Overview

The Java API provides methods for calling the commonly used APIs provided by the Socrata platform. That being said, by far the most common usages are either updating data or querying data. For querying data, there is only one good way of doing this, which is using the Soda2Consumer api and the SODA Query Language (SoQL) to create queries. For updating data there are two ways to do this, and choosing which one depdends on your scenario.

Updating Datasets

Socrata offers two workflows for updating data:
  1. The Upsert Flow is a much simple process where you simply call an upsert operation that allows you to add/remove/update data in a dataset in a bulk operation. This is a more light weight way to update datasets and should be considered the default updating mechanism. If updating datasets more than once an hour, you should definitely use this flow.
  2. The Publishing Flow is a process where you first create a working copy of the dataset. This working copy is only seen by your client until you do your appropriate updates and then publish it. This method provides some safety in terms of allowing you to do many updates through several API calls and not let your users see them mid way, however, it is expensive. You should only really use this if you are updating datasets less than once every two hours and you are updating a lot of the dataset.

The Upsert Flow

The upsert flow is the easiest way to update data and is often the recommended version.
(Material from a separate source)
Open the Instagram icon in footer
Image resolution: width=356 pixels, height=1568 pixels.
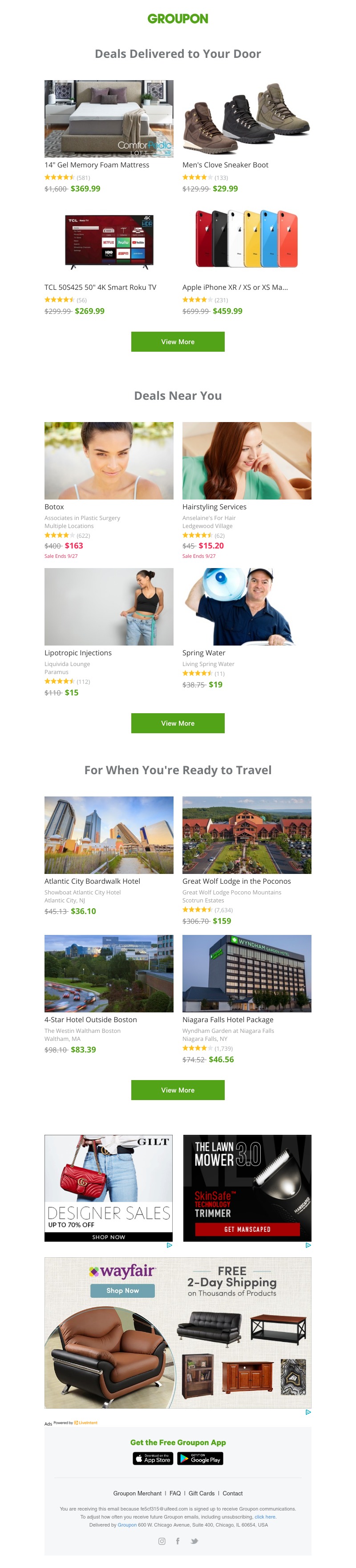pyautogui.click(x=162, y=1541)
This simply allows you to send up updates in a CSV file or a JSON object. An example of the simplest way to call this is:

    Soda2Producer producer = Soda2Producer.newProducer(url, userName, password, token);
    UpsertResult results = producer.upsertStream(UPDATE_DATA_SET, HttpLowLevel.CSV_TYPE, csvStream);
    if (results.errorCount()) {
        //If there are data errors, throw so the data can be checked by a human to make sure it is correct
        throw SomeError;
    }

The Publishing Flow

The publishing flow is a bit more involved. It entails copying a dataset, doing work on it, and then publishing it. As mentioned above, the copy and publishing steps are potentially expensive, so this flow should only be done when you need it. It is likely in the future, Socrata may restrict the number of working copies allowed on a dataset per hour to prevent abuse.

    SodaImporter importer = SodaImporter.newImporter(url, userName, password, token);

    DatasetInfo  unpublishedView  = importer.createWorkingCopy(UPDATE_DATA_SET);
    DatasetInfo  appendResults    = importer.replace(unpublishedView.getId(), CSV_TO_REPLACE_WITH, 1, null)
    DatasetInfo  publishedResults = importer.publish(appendResults.getId());